ですが作業者の方がHDD内のデータの削除・初期化作業を忘れたまま、店頭に並べてしまう可能性は少ないながらもあるでしょう。
そのため後述の手順を参考に、データを初期化してからの売却を強くおすすめします。
HDDのデータを読み込めないようにする方法
WindowsなどのOS上で削除操作をしても、実はHDDの中にはたくさんのデータが削除されないまま残っている。
なんて聞くと、何とかしてデータを読み込めないようにしたり、削除したいと思うのは自然なことです。
知らない誰かに自分が削除した(はずの)データを見られるのは良い気がしませんし、何か悪いことに利用されたらと思うと、不安になってしまいます。

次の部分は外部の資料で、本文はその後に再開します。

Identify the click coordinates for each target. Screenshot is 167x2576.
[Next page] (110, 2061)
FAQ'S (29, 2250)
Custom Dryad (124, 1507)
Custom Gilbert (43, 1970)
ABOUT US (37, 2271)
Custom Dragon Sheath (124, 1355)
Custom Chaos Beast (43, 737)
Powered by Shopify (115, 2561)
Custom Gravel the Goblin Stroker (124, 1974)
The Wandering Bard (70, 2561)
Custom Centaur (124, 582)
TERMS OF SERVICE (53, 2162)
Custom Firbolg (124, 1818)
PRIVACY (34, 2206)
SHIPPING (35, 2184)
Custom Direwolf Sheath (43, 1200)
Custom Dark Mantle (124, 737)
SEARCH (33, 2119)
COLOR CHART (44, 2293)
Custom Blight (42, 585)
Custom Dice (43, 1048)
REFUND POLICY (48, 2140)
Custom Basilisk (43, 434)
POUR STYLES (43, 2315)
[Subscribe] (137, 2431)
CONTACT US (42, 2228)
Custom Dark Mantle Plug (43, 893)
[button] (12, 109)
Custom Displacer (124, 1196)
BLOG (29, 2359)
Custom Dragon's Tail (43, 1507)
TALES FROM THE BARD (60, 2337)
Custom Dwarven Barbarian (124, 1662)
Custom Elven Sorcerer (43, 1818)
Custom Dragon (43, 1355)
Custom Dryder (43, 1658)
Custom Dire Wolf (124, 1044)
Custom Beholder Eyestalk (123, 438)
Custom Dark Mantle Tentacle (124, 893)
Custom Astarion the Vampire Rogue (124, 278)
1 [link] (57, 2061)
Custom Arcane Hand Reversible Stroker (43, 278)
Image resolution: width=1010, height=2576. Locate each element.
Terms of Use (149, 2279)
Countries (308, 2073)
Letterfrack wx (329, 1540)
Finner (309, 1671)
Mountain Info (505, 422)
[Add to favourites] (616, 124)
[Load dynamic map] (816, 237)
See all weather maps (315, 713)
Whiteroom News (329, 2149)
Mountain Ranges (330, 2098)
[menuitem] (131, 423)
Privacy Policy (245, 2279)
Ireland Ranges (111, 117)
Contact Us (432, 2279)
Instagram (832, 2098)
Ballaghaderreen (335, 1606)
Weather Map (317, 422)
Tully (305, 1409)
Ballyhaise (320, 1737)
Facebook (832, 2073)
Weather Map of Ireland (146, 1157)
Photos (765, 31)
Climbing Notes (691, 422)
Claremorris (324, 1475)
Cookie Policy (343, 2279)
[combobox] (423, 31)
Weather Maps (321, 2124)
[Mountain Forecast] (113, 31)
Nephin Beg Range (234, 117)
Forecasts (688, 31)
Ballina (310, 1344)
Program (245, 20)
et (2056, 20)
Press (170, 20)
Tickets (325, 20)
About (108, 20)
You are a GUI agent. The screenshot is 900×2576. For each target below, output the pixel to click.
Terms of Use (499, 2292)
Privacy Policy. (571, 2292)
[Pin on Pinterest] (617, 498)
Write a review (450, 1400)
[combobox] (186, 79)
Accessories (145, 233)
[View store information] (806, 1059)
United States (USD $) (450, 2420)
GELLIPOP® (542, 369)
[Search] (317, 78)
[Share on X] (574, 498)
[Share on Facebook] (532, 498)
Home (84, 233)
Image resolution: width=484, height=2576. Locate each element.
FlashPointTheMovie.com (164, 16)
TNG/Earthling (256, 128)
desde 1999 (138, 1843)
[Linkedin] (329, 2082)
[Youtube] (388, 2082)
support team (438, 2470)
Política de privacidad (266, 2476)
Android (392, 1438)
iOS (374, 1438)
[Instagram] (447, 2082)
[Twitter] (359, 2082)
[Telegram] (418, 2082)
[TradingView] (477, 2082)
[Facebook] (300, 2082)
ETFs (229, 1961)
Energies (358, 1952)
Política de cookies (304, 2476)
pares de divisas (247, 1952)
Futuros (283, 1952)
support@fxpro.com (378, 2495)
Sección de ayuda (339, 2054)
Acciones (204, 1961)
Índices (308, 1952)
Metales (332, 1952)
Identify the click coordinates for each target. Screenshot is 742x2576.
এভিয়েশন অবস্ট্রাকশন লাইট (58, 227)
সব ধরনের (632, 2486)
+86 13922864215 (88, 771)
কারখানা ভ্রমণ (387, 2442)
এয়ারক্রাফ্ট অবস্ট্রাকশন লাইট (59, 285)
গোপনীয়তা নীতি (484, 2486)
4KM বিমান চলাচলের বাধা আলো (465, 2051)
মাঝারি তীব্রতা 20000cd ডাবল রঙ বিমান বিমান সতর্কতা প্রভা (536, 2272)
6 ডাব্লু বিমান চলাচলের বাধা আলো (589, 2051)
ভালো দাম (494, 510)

HDDの中に(削除操作を行ったにも関わらず、)削除されずに残っているデータを、他人に見られないようにする方法はいくつかあります。
物理破壊でデータを読み込めないようにする方法
この方法では、まずHDDをPCから取り外します。
そして取り外したHDDを分解し、データを記録しているプラッターと呼ばれる金属製記憶媒体の記録面にかたい物で傷をつけたり、ペンチを使って折り曲げたりすることで、読み込みできないようにします。
多くのHDD製品では、トルクスと呼ばれる星型(六芒星の外形に似ている)の特殊なネジでHDDのフタが固定されています。
そのため、分解には以下のような製品に付属しているトルクスドライバーが必要です。
またHDDの外装にドリルをあて、プラッター(HDD内部の金属製記憶媒体)の記録面に貫通穴を開ける方法もあります。
貫通穴による物理破壊では、HDDを分解する作業が必要ないため、分解して記録面に傷を付ける方法に比べて時間や手間がかかりません。
穴開けはインパクトドライバーにドリルビットを装着して行うと簡単です。
HDDの外装やプラッターは金属製なので、木工用のドリルビットでは穴開けができません。
そのため鉄工用のドリルビットを装着してください。
尚、穴開け開始直後にドリルの刃先が滑ってしまって穴開けがうまくできないことがあります。
この場合には、ハンマーと穴開けポンチ(センターポンチ)を使ってHDDの外装表面に凹みを付けて、そこにドリルの刃先をあてて穴開けを開始してください。
こうすることでドリルの刃先が滑らなくなり、うまく穴開けできるようになります。
ちなみにこうしたドリルでの穴開けによるHDDの物理破壊は、PCショップでも有料で行っています。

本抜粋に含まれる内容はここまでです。